McCotter made the determination after he and other government officials met with Jamie McDonald, Bob Giuffra, and Andrew DeFilippis of Sullivan & Cromwell, who represented Adani, sources previously told CBS News. McDonald has since been nominated by President Trump to serve as U.S. Attorney for the Southern District of New York. He returned to the U.S. Attorney’s office in Manhattan this week to help lead it until its current top prosecutor, Jay Clayton, is confirmed by the Senate to oversee the Office of the Director of National Intelligence.

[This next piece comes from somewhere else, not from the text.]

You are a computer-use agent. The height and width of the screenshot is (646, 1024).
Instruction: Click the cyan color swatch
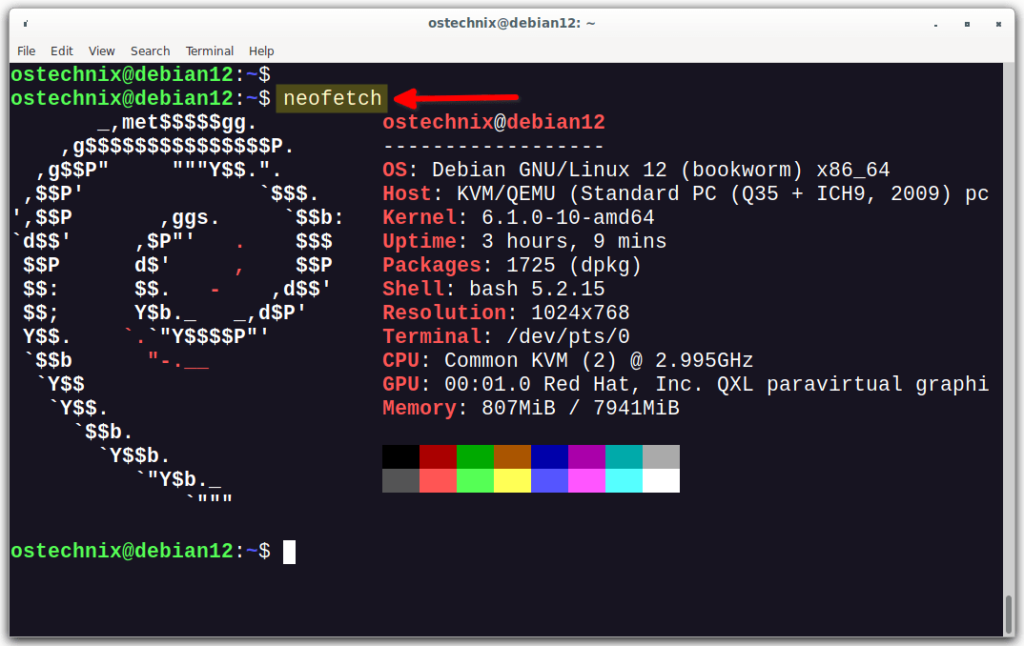(x=622, y=455)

In one of these meetings at the Justice Department about the Adani case, Giuffra made a presentation that disputed evidence of the alleged bribery scheme, according to sources familiar with the matter and records reviewed by CBS News. One slide touted how one of Adani’s companies is “powering India’s progress,” and another slide said the Trump administration “would not have brought the case.”
If prosecutors were to drop the charges, Giuffra also said at the meeting, Adani would be willing to invest $10 billion in the American economy, sources told CBS News.

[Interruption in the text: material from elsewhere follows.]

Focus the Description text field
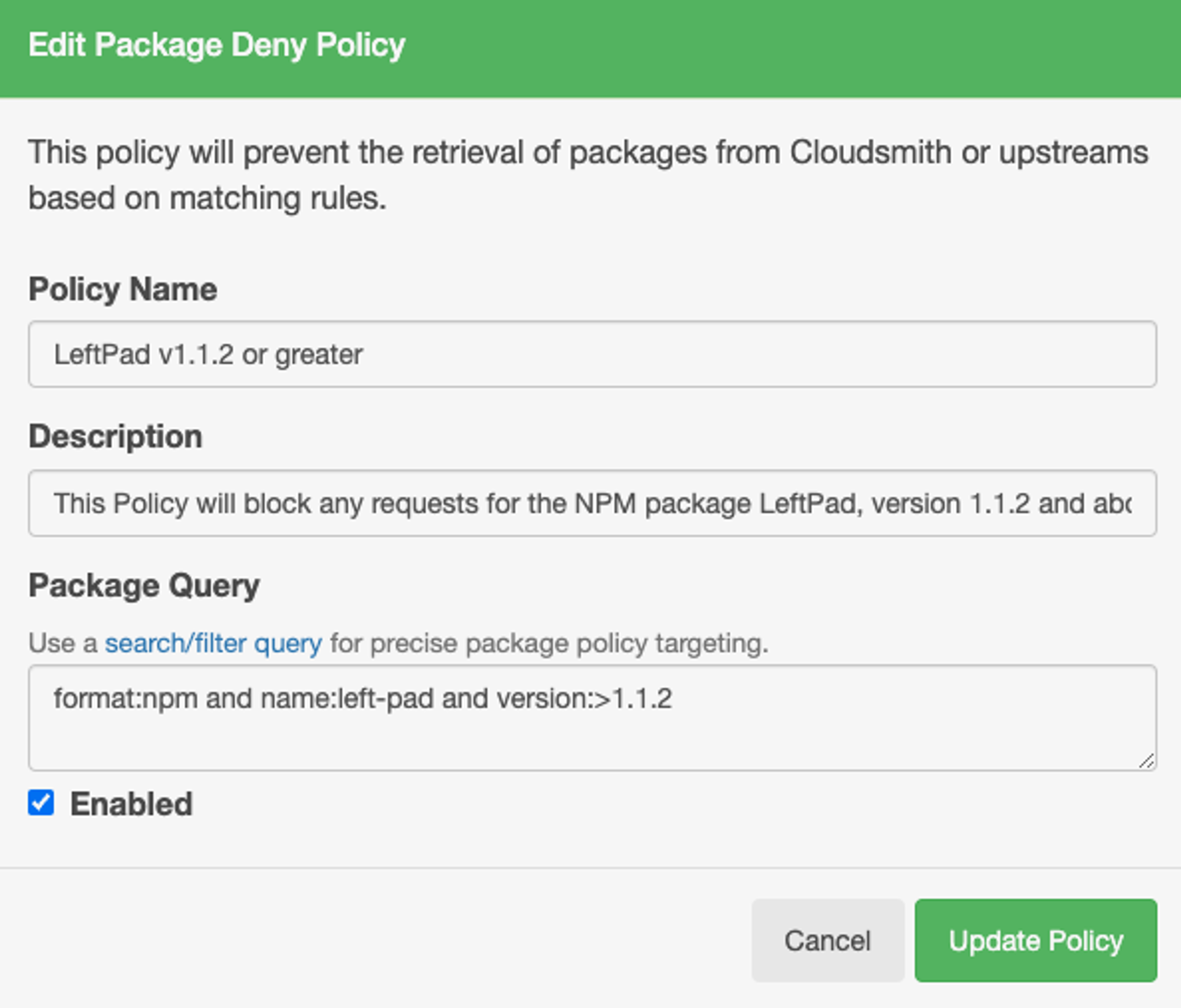This screenshot has width=1181, height=1008. (x=592, y=503)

McCotter, in a recent letter to the court, aggressively pushed back against any effort by the judge to question the Justice Department’s decision to dismiss the charges.
“Demanding the rationales for dismissal will hurt defendants—not just the defendants here, but untold other defendants in future cases—by potentially chilling the Department from seeking dismissal of criminal charges it determines are not in the interests of justice,” he wrote in a July 4 filing.
McCotter also addressed the media reports about the offer by Adani to invest in the U.S. economy, telling the judge that those stories were leaked by current and former prosecutors and had no bearing on his decision-making.
“Current or former department attorneys who unethically fed those stories have suggested that I sought dismissal of the securities charges at least in part because of some promise by those defendants to invest money in the United States. That is false. Before that topic first arose, I had already firmly concluded I would seek dismissal of the securities charges no matter what, because they were so indefensible,” he wrote.
Garaufis on Thursday highlighted those comments in his order, saying they raised fresh concerns about the potential for an improper quid pro quo.
The statement “raises-for the first time- the specter of a possible agreement (involving one or multiple defendants) in connection with the dismissal of the indictment that has neither been memorialized nor previously brought to the attention of this court,” he wrote.
This is not the first time that the Justice Department has had a standoff with a federal judge over the dismissal of criminal charges.
Last year, a federal judge in New York’s Southern District raised questions after senior political officials sought to dismiss public corruption charges against former New York City Mayor Eric Adams.
The move sparked resignations in protest from 11 federal prosecutors in New York and Washington, and it raised questions about whether the Trump Justice Department was dismissing the case in exchange for Adams’ cooperation with the president’s immigration priorities.
U.S. District Judge Dale Ho forced the government to dismiss the case with prejudice, meaning it could not be brought again, and said the entire thing “smacks of a bargain.”